Helena Armond é uma figura curiosíssima. Põe-se a escrever textos
que reúne em livros (já publicou vários) e, incrivelmente, ela mesma
não é uma leitora. Necessita escrever e até o faz compulsivamente. À
pergunta sobre que gênero de livros costuma ler, nem disfarça para
responder sempre e imediatamente com aquilo que traz na ponta de sua
compridíssima língua: ne-nhum. Logo, credite-se e debite-se suas
peculiaridades a um certo traço de autodidatismo.
Helena Armond não tem o verniz da cultura dita convencional, da
qual, paradoxalmente, acaba por ser promotora. Inteligente que é,
passaria por mais dotada de inteligência se pusesse a que tem para
adquirir mais algum conhecimento? Talvez sim, se quisesse e se
pudesse. Anote-se, porém, que, decididamente, querer ela não quer.
Há que se admitir que sua “cultura” é largamente pessoal. Quase tudo
que sabe ela aprendeu ensinando-se. Acredita em si, antes de todas
as coisas.
Helena Armond – ninguém pode negar – é uma intuitiva. Seu
conhecimento é apanhado diretamente dos fatos, que digere, cavalar e
emocionadamente. Exagera tudo o que absorve. Vive tudo o que,
soprado em seu ouvido, alcança suas entranhas. E quando se põe em
texto, lança longe suas lavas de vulcão em erupção plena.
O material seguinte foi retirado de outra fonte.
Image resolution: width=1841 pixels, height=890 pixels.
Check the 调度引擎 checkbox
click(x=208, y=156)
Helena Armond é criatura reclusa ou semi, por opção. Quer ver seu
texto circulando, sem precisar mostrar sua cara, embora – ou por
conta disso mesmo – tenha uma biografia rica, dura, pesada, com
passagens duras de roer.
Helena Armond é, a seu modo, uma autora virtuosa e corajosa. Não tem
medo da palavra; dela faz e desfaz e é por isso que a tem sob seu
domínio. Quando se faz sua leitura, não se pode perder de vista que
sua palavra a) tem a força de reza e ladainha; b) leva significado
pessoal; c) é inteiramente aberta a quem souber penetrá-la; d)
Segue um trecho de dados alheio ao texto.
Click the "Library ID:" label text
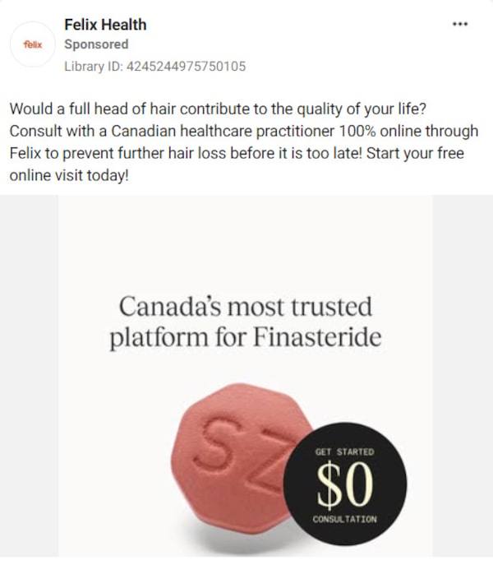Viewport: 493px width, 565px height. point(92,66)
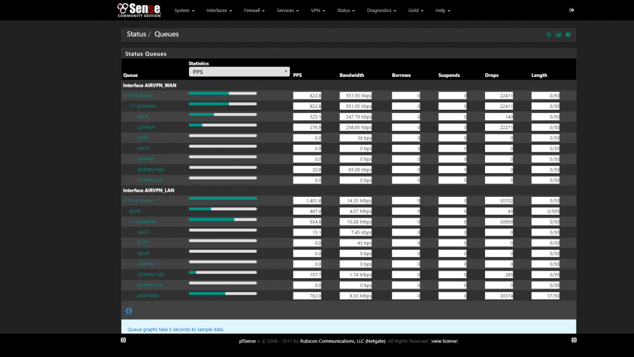
Task: Click the help question mark icon
Action: (x=568, y=34)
faz-se espelho plano, em alguns versos, e côncavo ou convexo em
outros (a autora joga o jogo tanto da clareza quanto do obscuro); e
e) não serve à ostentação do que é falso; contém apenas o
intensamente vivido.
Isso é muito. Sagrada sem ser santa ou religiosa, a palavra de
Helena salva-a. Basta isso para justificá-la.